BEGIN Text segment

At the time I was wearing the dreaded ‘Beckham’ boot.
This not for the fashion conscious.
It is a hideous surgical boot made famous by David Beckham, the footballer.
I don’t play football but in 2007, I fell while out walking and broke my leg.
Since then my life has been a litany of foot, leg and ankle breaks.
It took a lot of time but I recovered okay from this original break and was able to resume gardening and hill walking.
However, I still had some pain.
Another X ray showed I had an ankle injury which wasn’t noticed at the time of the original accident.
The ankle required surgery after which I was back into plaster and on to crutches.
In 2012, shortly after moving to our new home, I had another accident.
This time I had serious injuries and with two displaced fractures I had to have emergency surgery to have my leg reattached to my foot with plates and pins.
Then a follow up surgery when one of the pins decided to emerge through my ankle – not pretty.
It took eight months to recover and get through the physio/rehab period before I was able to begin walking again.
I thought it was all over until last year, when I developed a severe pain under my foot – a new complication had surfaced.
I had surgery in April 2016 which entailed having my metatarsal (foot-bone) sawn in half and reattached using more plates and pins – yes, it was as much fun as it sounds.
Then followed more plaster and crutches, and another six more hobbly weeks in the Beckham boot.
All was well, until a few weeks later came another sharp pain in the foot.
A trip to hospital and a MRI scan showed a fracture in my foot.
I have no clue how it happened. I had done a yoga class the day before but it was a gentle class and I felt no pain, nor did I over exert myself in any way. In fact, I really enjoyed it.
But for whatever reason, the foot broke. The surgeon said it was a spontaneous fracture. I won’t tell you what I called it.
Anyway, it was back on with the Beckham boot.
You’d think I’d be used to this by now, but I was gutted and I mean gutted.
It meant another six weeks without walking or gardening. I have to admit I felt pretty low.
Not just low, but fed up. Watching my garden get overgrown and messy was disheartening.
I had managed to get the vegetable garden and greenhouse growing during my walking period and was really looking forward to getting some more overdue gardening tasks done.

END Text segment

Problem description
Please carry on the account of the writer's repeated leg and foot fractures and the Beckham boot, starting right after its last sentence.

BEGIN Data provided

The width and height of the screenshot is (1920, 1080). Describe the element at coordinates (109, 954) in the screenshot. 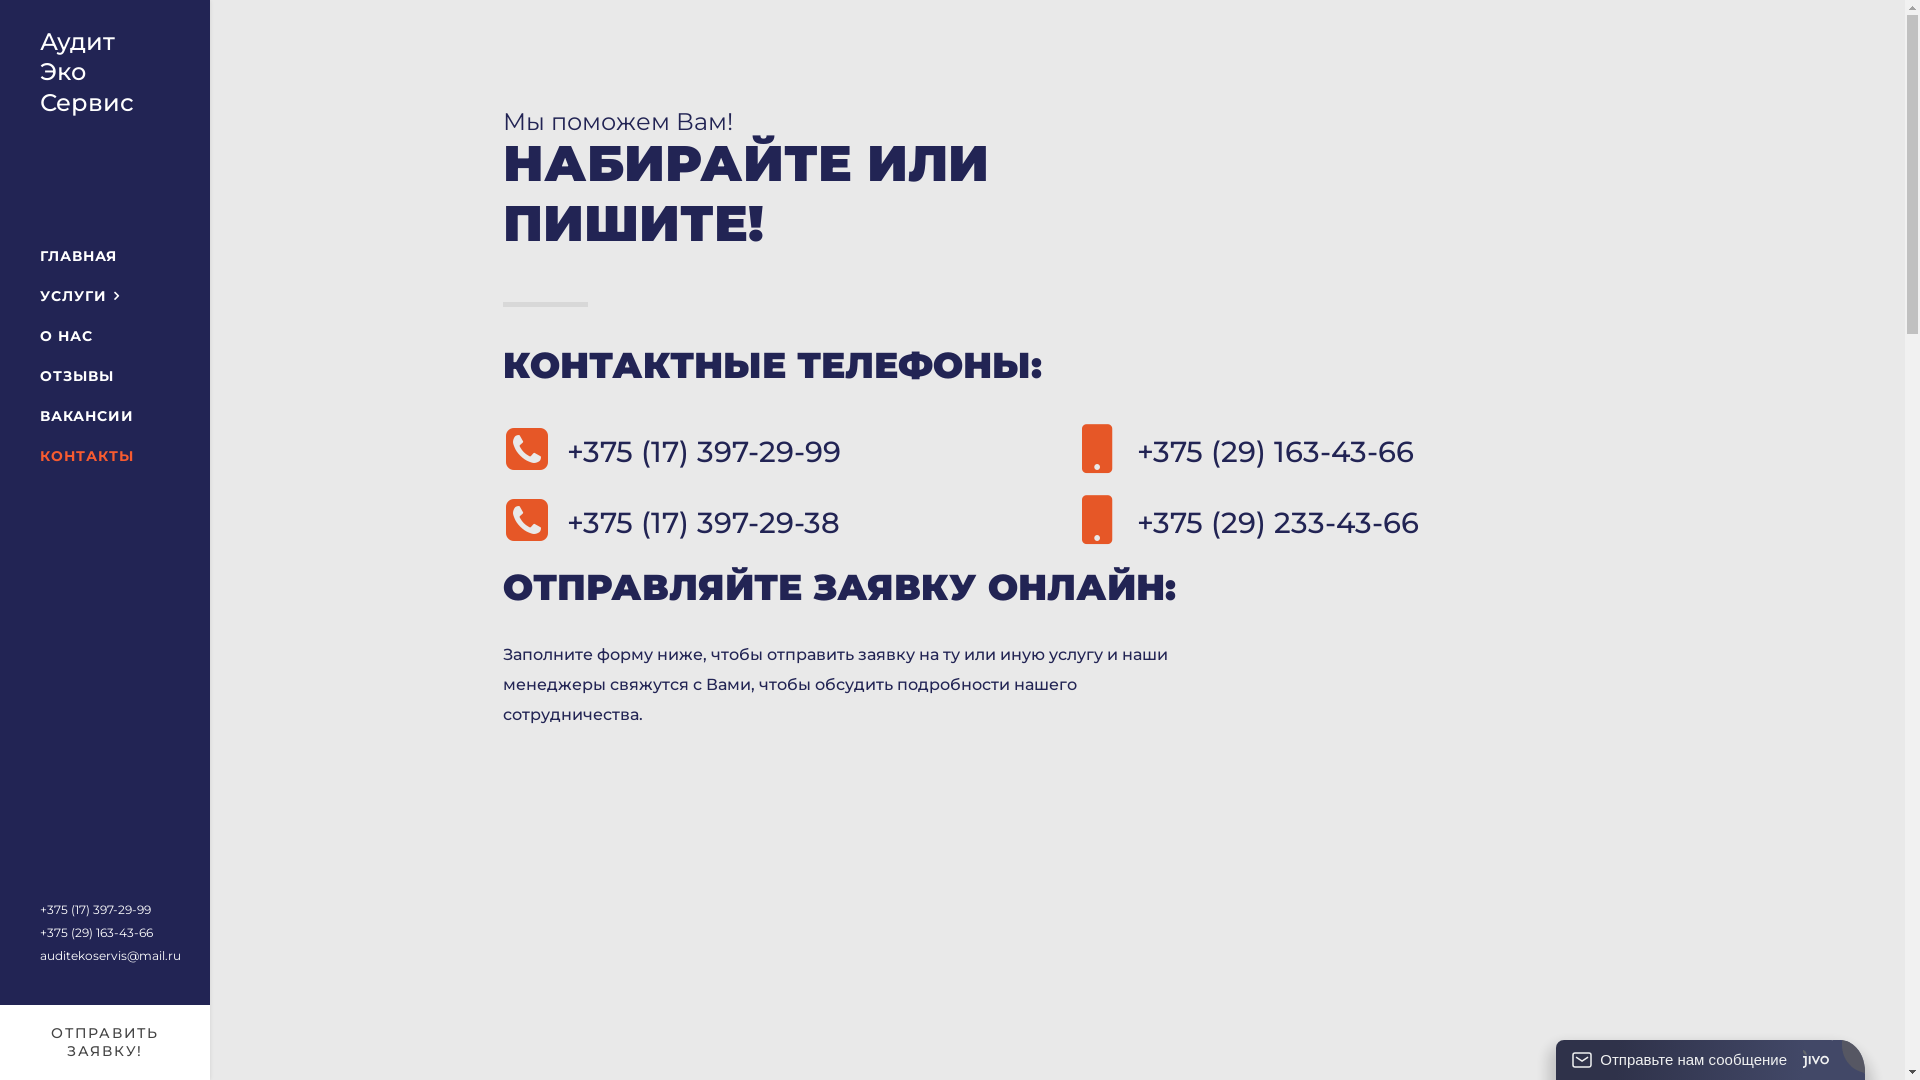

I see `'auditekoservis@mail.ru'` at that location.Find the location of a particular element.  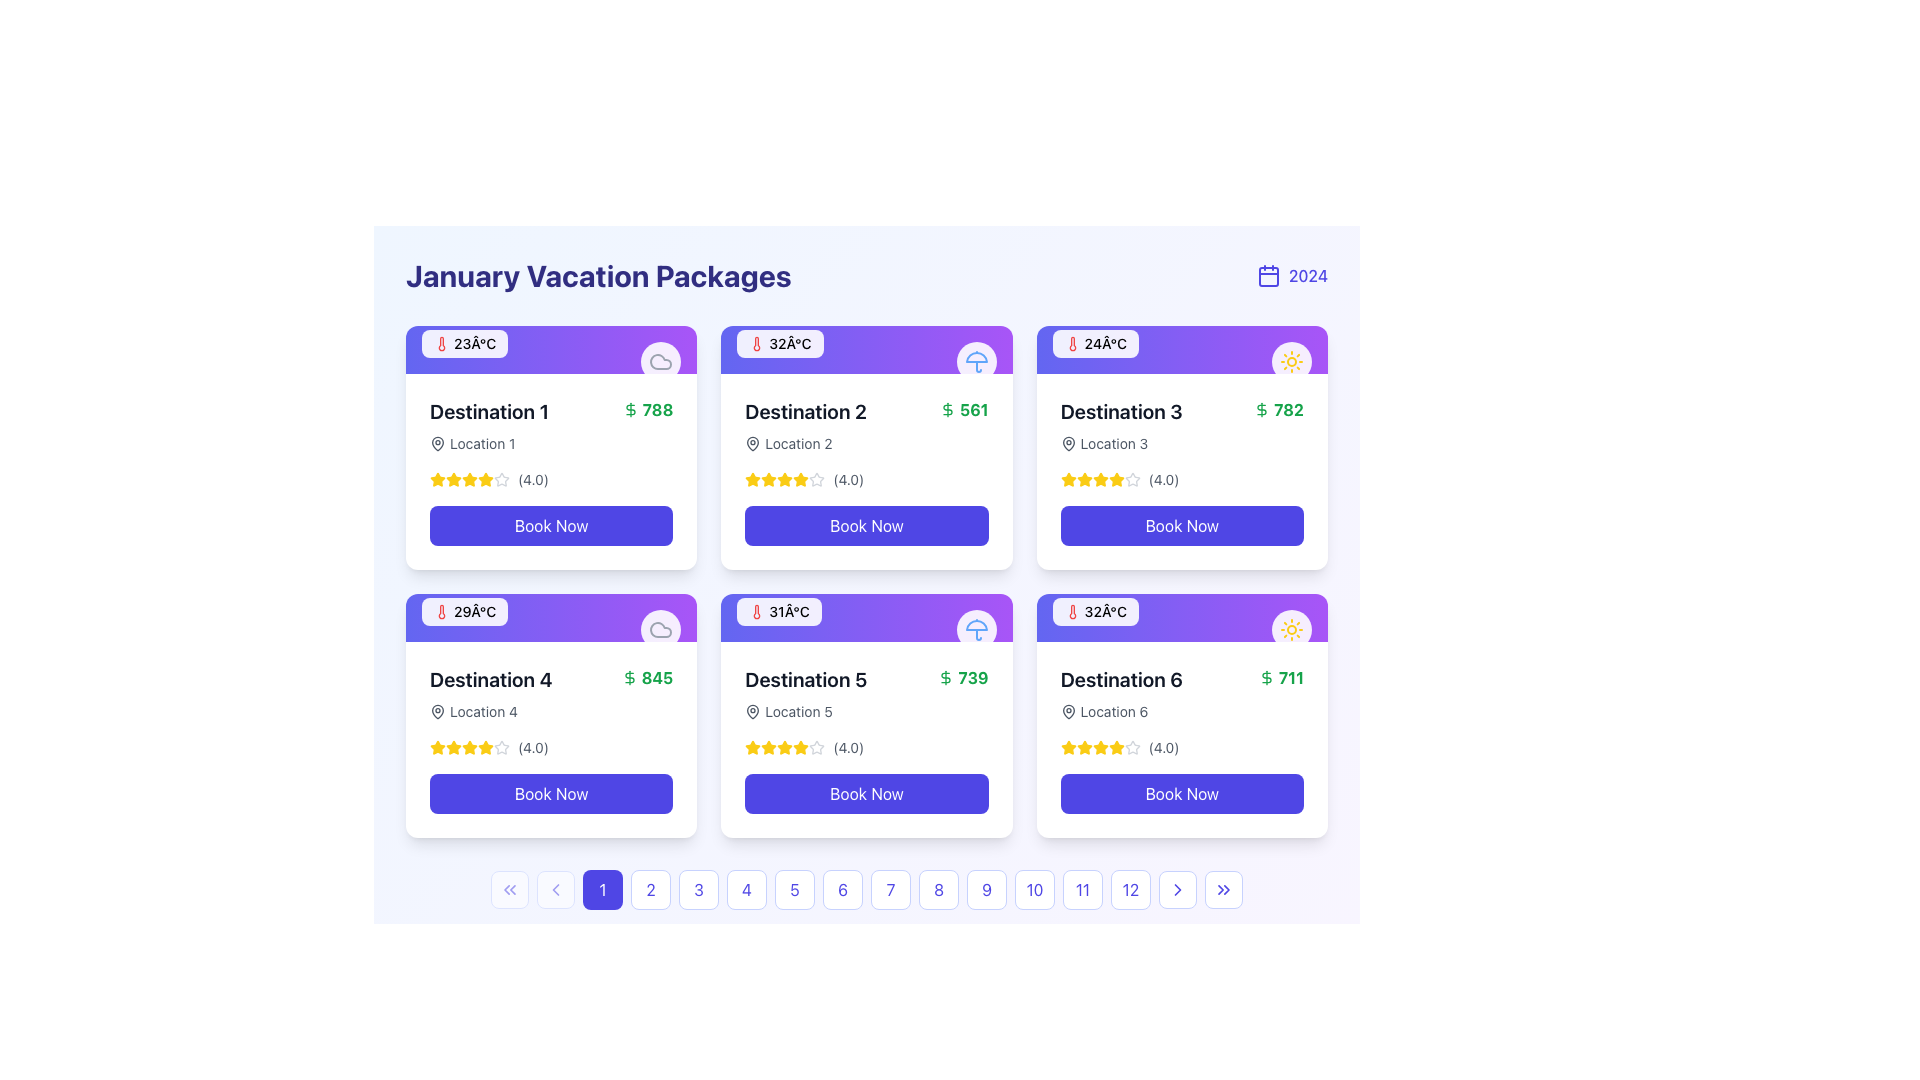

END Data provided

Exercise output
But confined to walking only around the house, all I could do was look at it, and weep.
I’m sure some day I’ll laugh while referring to this as my ‘broken period.’
Thankfully, like most of the bad things in life, this time passed. I recovered and began walking again.
Having gone through all this and recovered only to have another fracture it was hard to work up any genuine optimism.
I developed a fear of falling and fracturing another bone.
I had a Dexa scan and learned that I don’t have brittle bones, so there is no reason why any more bones should break, but I still found it difficult to convince myself.
Still, what I did know for sure, was that walking and gardening are what keep me happy and (relatively) sane and that once I resumed these activities I would feel much better.
I needed to get back to it, so I decided I needed a goal, a walking goal.
One of my favourite walks has always been up the Sugarloaf.
This is in Wicklow where I used to live. We always called it Sugarloaf mountain but it’s really only a hill.
It was only natural that it should become my goal.
I realized that to achieve this I would need to approach it step by step.
Having read something about The Power of Three I decided on three steps before attempting my ultimate goal.
1. So my first step was to walk to the pier down the road and back up again.
2. My second was to walk the Green Road in Clare.
3. My third step was to walk again to the top of the Abbey Hill.
It took a while but dividing the goal into steps did the trick and I finally made it on 26th August 2017.
I can honestly say it was worth every step.